Write out every line of the data below word for word, leaving out the pictures.

[Rows on where the targets appear]

◇ ◇ ◇ ◇

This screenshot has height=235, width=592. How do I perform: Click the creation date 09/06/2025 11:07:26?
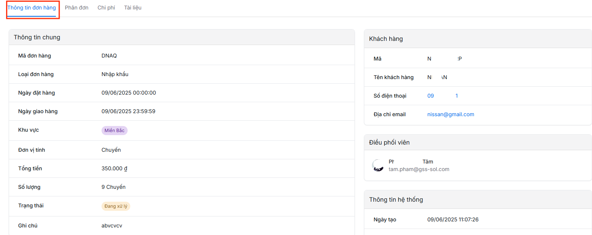coord(453,220)
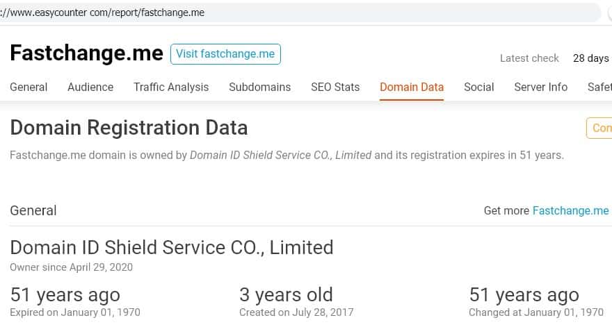Click the Domain Registration Data heading
Screen dimensions: 612x327
click(x=129, y=128)
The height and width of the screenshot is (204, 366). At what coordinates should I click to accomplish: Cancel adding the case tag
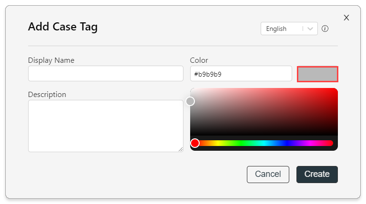pyautogui.click(x=268, y=175)

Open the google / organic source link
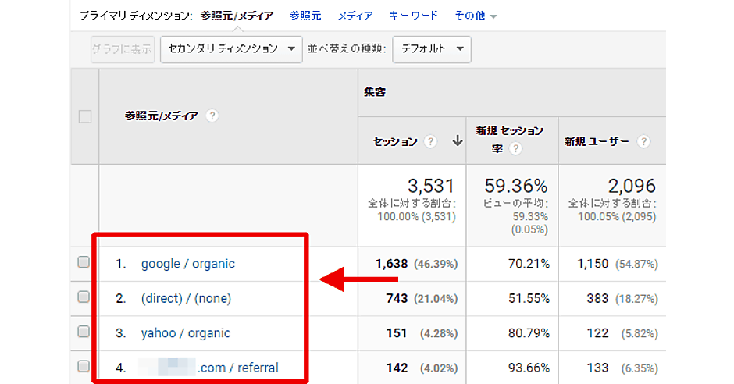[187, 264]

◇ ◇ ◇ ◇

Response to this exercise:
This screenshot has height=235, width=592. How do I perform: Click the creation date 09/06/2025 11:07:26?
coord(453,220)
Click the Domain Registration Data heading
Screen dimensions: 612x327
click(x=129, y=128)
The height and width of the screenshot is (204, 366). At what coordinates should I click to accomplish: Cancel adding the case tag
pyautogui.click(x=268, y=175)

Open the google / organic source link
[187, 264]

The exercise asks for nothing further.